**Selected text:**

==================================================

The housing squeeze is directly related to strong migration into Australia. Net overseas migration – the growth or decline in population – over the year to June 2023 was 528,000 people, the highest since records began.
Net migration is expected to drop back to nearly half that figure this financial year but is still likely to grow at around 2 per cent in coming years, according to the ABS and Centre for Population.
The housing shortage has sent rents skyrocketing, with high-interest rates raising the barrier to entry for new home owners and inflation eating into static incomes.
In Melbourne, foreign buyers are noticeably absent, local and interstate buyers are “stagnant and there is little urgency to make purchasing decisions,” the report said.
There will only be meaningful market momentum when cash rates are cut, the federal election is decided and when various taxes and charges are rationalised
Charter Keck Kramer’s State of The Market report
Apartment launches in Victoria are at their lowest level in 15 years with 2100 apartments launched in the first half of this year. Developers and financiers are apprehensive about starting projects as pre-sales are extremely slow and projects remain for the most part financially unfeasible.

==================================================

**Data:**
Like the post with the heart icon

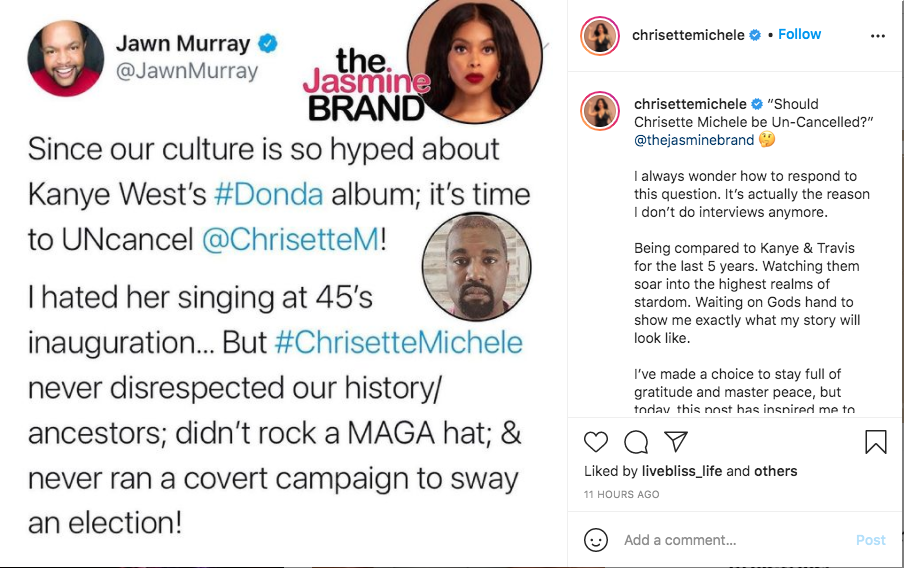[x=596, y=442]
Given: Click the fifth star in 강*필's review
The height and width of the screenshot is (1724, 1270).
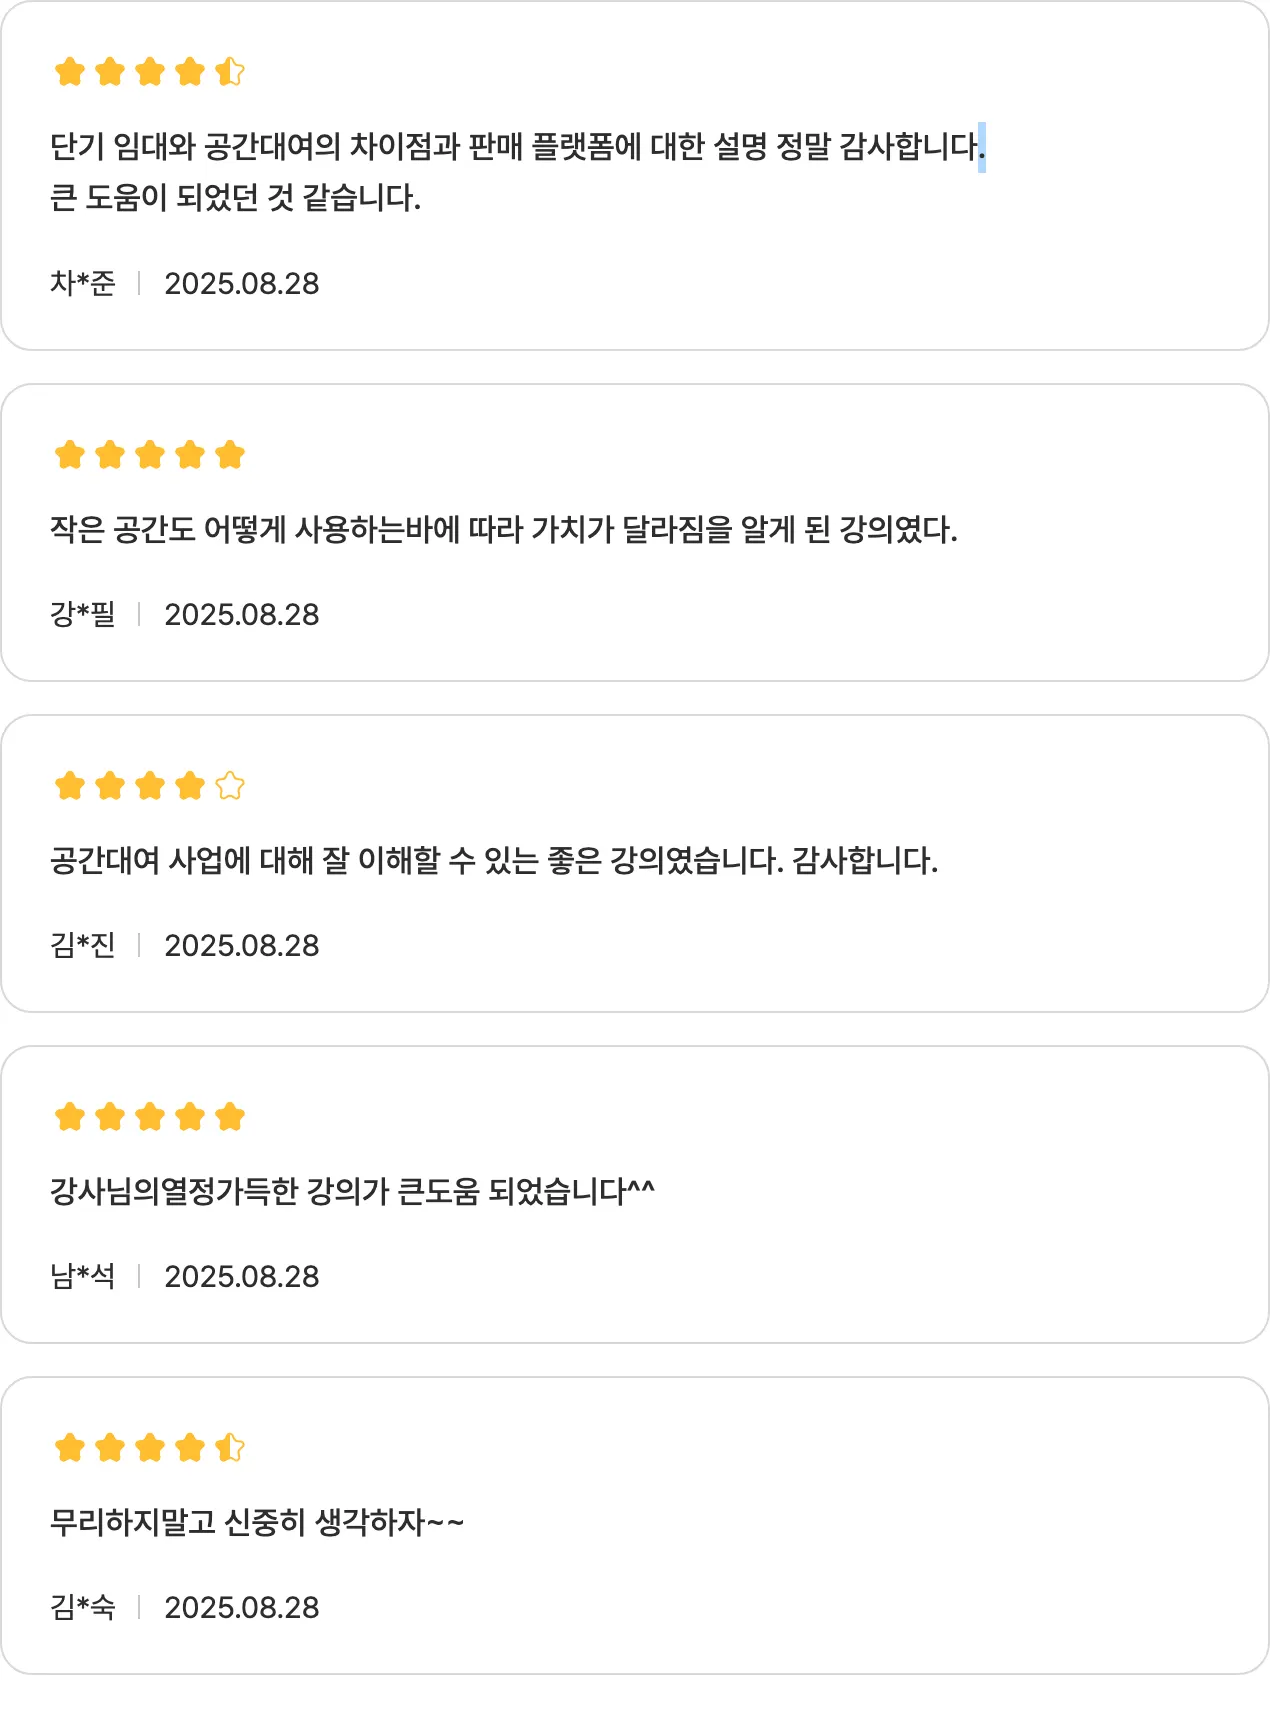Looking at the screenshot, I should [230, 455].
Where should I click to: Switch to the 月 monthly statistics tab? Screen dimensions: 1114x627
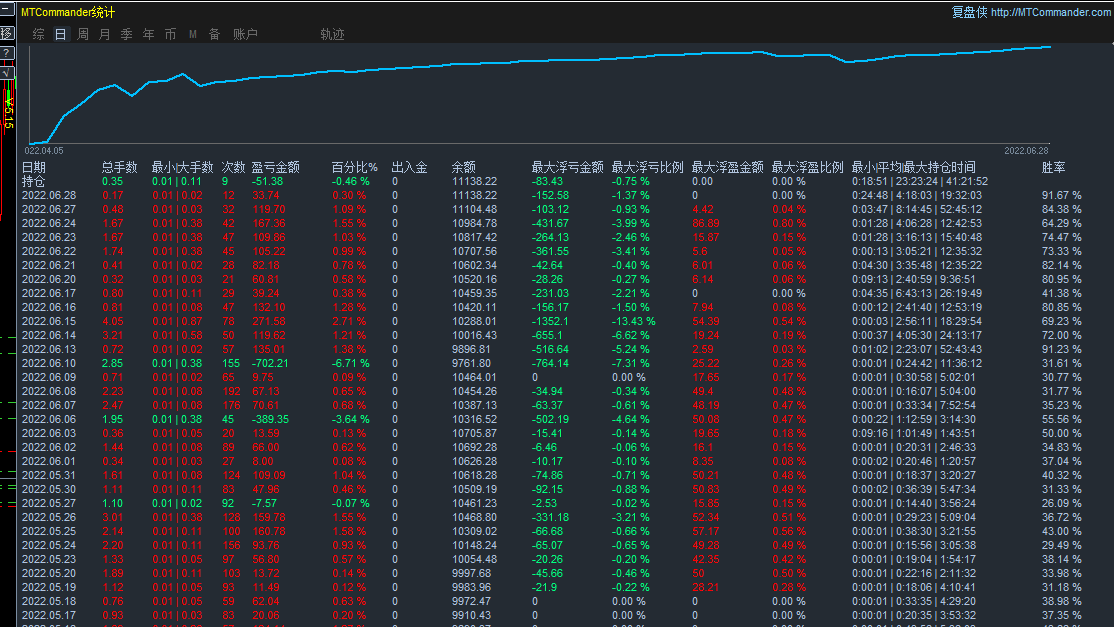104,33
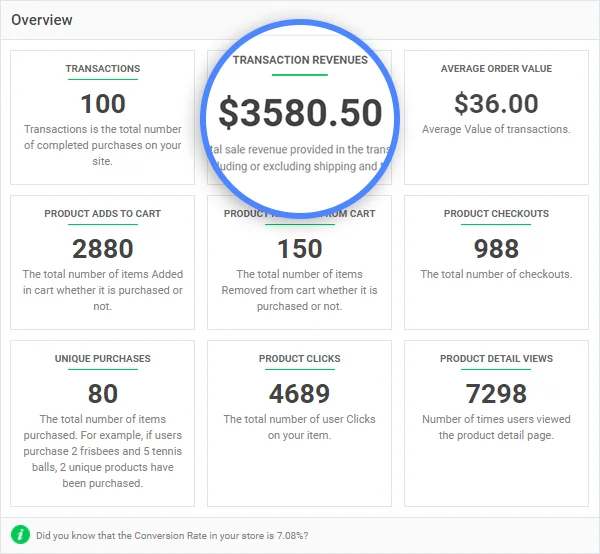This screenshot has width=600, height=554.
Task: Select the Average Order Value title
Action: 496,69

==================================================

**Task list:**
**A.** Shorten the paragraph of the housing market text that begins "Apartment launches in Victoria" into a brief bulleted list that keeps its main facts.
**B.** Using the housing market text, decide whether each statement agrees with it. Answer yes or no for each, quoting the words that decide it.
(i) Net overseas migration over the year to June 2023 was the highest on record.
(ii) Foreign buyers are active in the Melbourne market.
(iii) Apartment launches in Victoria are at their highest level in 15 years.
**C.** In the housing market text, take the part starting with "Net migration is" and going on through "into static incomes.", and write it out again with "rents" swapped for "rental prices".
The data has no connection to the housing market text.

**Answers to each task:**
**A.**
- Apartment launches in Victoria are at their lowest level in 15 years.
- 2100 apartments were launched in the first half of this year.
- Developers and financiers are apprehensive about starting projects.
- Pre-sales are extremely slow.
- Most projects remain financially unfeasible.

**B.**
(i) Yes: "528,000 people, the highest since records began"
(ii) No: "foreign buyers are noticeably absent"
(iii) No: "Apartment launches in Victoria are at their lowest level in 15 years"

**C.**
Net migration is expected to drop back to nearly half that figure this financial year but is still likely to grow at around 2 per cent in coming years, according to the ABS and Centre for Population.
The housing shortage has sent rental prices skyrocketing, with high-interest rates raising the barrier to entry for new home owners and inflation eating into static incomes.